-- START OF Document --

I wonder if we can draw lines of analogy between the songs and the poetry. The timeless effect of two chords can, very weakly, be connected to indeterminacy in syntax - lines floating without tense, etc. Although paradox was something recommended (i.e. posited for all truly significant poems) by Cleanth Brooks, in a classic of the new criticism, the use of fundamental tensions and oscillations by 'underground' poets clearly goes beyond paradox, and can be equated with the uncertainties of pitch, rhythm, etc., which Whiteley describes for the classic bands.
We need to draw our attention away from psychoactive drugs. Extensive availability of biographical data has made it quite clear that a lot of 'psychedelic' musicians never took any of the drugs. The innovations of the period 1967-70 are logical extensions of what was happening in 1964-7, and one can easily find hundreds of recordings which are 'proto-psychedelic' at dates which unconditionally didn't see any use of lysergic acid in the places concerned. It is equally valid to see the new sounds as the product of new electronic devices - the maturing of electronic instruments and studio techniques. Whiteley quotes two sociologists to the effect that 'But this culture has already been defined in this way partially because of the existence in it of this particular kind of music. The system is perfectly structured internally... but has no necessary purchase on it from without.' People who take hallucinogens see the figures and narratives in the Otherworld which their culture has taught them to expect, and indeed one of the purposes of teaching children myths is to ensure this. 'Acid rock' pleased millions of people who had never taken any drugs at all. I have no evidence that any of the poets used any chemical assistance to their purely neurological resources. The issue of drugs is a big distraction.

-- END OF Document --
-- START OF Dataset records --

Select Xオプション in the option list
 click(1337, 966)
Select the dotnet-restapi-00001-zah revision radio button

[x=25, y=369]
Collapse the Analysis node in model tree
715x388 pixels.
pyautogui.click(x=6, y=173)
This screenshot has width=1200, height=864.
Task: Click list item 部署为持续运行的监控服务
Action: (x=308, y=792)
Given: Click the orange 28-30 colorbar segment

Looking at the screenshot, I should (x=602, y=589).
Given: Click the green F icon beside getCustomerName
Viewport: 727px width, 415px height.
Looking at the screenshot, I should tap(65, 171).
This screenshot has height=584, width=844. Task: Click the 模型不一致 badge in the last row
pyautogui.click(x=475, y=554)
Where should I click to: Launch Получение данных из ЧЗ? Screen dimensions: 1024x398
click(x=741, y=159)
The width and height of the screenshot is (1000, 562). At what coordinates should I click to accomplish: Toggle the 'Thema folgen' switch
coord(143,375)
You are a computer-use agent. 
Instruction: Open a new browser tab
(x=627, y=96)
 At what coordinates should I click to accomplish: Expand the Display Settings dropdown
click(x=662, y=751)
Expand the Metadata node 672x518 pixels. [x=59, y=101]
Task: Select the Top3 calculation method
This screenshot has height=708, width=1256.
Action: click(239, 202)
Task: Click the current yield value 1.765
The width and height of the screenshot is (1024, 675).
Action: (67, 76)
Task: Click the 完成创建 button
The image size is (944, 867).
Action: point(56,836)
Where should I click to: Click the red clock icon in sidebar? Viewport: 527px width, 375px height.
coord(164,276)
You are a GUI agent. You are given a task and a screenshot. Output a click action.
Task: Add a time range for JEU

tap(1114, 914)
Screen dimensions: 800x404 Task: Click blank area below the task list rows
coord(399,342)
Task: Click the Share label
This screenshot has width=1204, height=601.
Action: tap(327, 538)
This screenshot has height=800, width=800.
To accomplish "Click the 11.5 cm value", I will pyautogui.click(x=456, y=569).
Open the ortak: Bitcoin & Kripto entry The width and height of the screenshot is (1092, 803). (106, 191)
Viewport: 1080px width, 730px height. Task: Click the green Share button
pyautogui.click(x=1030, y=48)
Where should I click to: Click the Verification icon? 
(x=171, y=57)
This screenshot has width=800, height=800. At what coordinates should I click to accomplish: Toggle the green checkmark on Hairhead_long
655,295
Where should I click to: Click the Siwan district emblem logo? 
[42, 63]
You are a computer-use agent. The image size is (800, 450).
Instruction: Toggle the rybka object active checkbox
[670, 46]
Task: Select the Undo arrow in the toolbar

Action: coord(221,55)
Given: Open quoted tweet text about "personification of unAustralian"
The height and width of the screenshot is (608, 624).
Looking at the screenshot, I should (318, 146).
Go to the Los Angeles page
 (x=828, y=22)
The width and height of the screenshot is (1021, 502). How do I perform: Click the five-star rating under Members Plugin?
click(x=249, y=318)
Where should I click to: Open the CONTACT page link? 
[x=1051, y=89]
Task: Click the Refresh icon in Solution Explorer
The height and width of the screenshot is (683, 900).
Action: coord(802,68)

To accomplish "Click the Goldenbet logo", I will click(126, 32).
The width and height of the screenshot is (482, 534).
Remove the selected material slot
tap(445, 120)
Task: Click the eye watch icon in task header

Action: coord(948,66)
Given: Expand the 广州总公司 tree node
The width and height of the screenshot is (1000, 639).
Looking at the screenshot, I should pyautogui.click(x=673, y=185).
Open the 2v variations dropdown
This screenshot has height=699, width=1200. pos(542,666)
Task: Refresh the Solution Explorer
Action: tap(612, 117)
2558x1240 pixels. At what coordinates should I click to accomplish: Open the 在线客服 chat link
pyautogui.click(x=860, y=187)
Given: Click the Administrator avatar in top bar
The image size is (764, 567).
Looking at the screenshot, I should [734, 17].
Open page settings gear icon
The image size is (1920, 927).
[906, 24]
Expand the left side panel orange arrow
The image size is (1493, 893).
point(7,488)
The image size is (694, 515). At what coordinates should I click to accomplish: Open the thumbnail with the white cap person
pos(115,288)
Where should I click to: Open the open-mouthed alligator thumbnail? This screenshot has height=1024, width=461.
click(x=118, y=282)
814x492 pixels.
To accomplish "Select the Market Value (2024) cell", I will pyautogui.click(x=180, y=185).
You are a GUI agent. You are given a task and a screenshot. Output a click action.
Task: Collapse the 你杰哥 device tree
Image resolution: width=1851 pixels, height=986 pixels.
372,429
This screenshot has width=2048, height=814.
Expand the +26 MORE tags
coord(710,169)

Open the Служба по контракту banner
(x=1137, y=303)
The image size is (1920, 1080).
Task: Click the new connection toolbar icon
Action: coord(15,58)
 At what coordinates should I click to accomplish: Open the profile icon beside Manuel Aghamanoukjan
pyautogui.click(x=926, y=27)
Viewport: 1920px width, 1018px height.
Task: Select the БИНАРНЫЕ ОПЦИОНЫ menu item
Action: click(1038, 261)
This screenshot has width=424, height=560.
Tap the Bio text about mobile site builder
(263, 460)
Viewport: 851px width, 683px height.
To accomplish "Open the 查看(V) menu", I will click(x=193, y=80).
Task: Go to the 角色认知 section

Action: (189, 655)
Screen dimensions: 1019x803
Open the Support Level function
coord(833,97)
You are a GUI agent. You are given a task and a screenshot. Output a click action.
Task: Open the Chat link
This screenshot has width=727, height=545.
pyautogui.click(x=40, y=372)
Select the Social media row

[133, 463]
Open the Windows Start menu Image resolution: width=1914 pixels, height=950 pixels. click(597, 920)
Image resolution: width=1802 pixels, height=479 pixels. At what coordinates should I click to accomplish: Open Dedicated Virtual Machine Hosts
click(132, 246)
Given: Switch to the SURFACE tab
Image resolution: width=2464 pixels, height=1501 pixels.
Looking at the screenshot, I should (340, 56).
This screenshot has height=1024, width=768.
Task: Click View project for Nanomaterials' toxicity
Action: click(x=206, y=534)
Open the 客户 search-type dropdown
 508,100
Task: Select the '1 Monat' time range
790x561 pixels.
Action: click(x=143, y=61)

-- END OF Dataset records --

▶ [Task requirements]:
(a) Render this sentence from the passage on psychedelic music in Spanish: "'Acid rock' pleased millions of people who had never taken any drugs at all."
(b) Pick up the passage on psychedelic music after its last sentence and carry it further.
The items come from a source separate from the passage on psychedelic music.

▶ [Exercise responses]:
(a) El 'acid rock' agradó a millones de personas que nunca habían tomado droga alguna.

(b)
The most important aspect for us is the coding which relates specific linguistic traits to a view of how life should be led - liberal, exploratory, hedonistic, not preoccupied by status and possessions. This wished-for new life was political - because it inevitably led to clashes with the captains of 'bourgeois guardianship'. It was also apolitical - because it was essentially about the dominance of leisure, and pleasure, over work and duty. It lost many of its qualities when the living people who made the coding moved on to new personal interests and rules. At the time, it 'pointed' to this group (of 'concrete living people who can be loved', as we say) - and was therefore as indefinitely complex as the behaviour of those people. Because the people were three-dimensional, the 'counter-cultural' concept is too. Precise, contract-like, definition of the meaning is inappropriate. The question of what it means now (when the people are 30 years older and quite different) interests me a great deal.
Younger than the other musicians discussed were the Pink Floyd, who were able to form their style in an atmosphere already saturated with psychedelic sounds, and so with the influence of blues, with its folk/Christian framework, minimised. They were consequently able to pursue the new style for longer than the others. Whiteley discusses 'Astronomy Domine': 'the dip shapes in the guitar solo create a strong feeling of floating around the beat and this is reinforced by the lazy meandering around the notes(.) ... The chord sequence moves against any formal organisation and (...) there is no real resolution. Instead, there is a movement towards a disorientation of the norm...' The lyrics run in part:

Lime and limpid green, a second scene
A fight between the blue you once knew
Floating down
The sound resounds around the icy waters underground(...)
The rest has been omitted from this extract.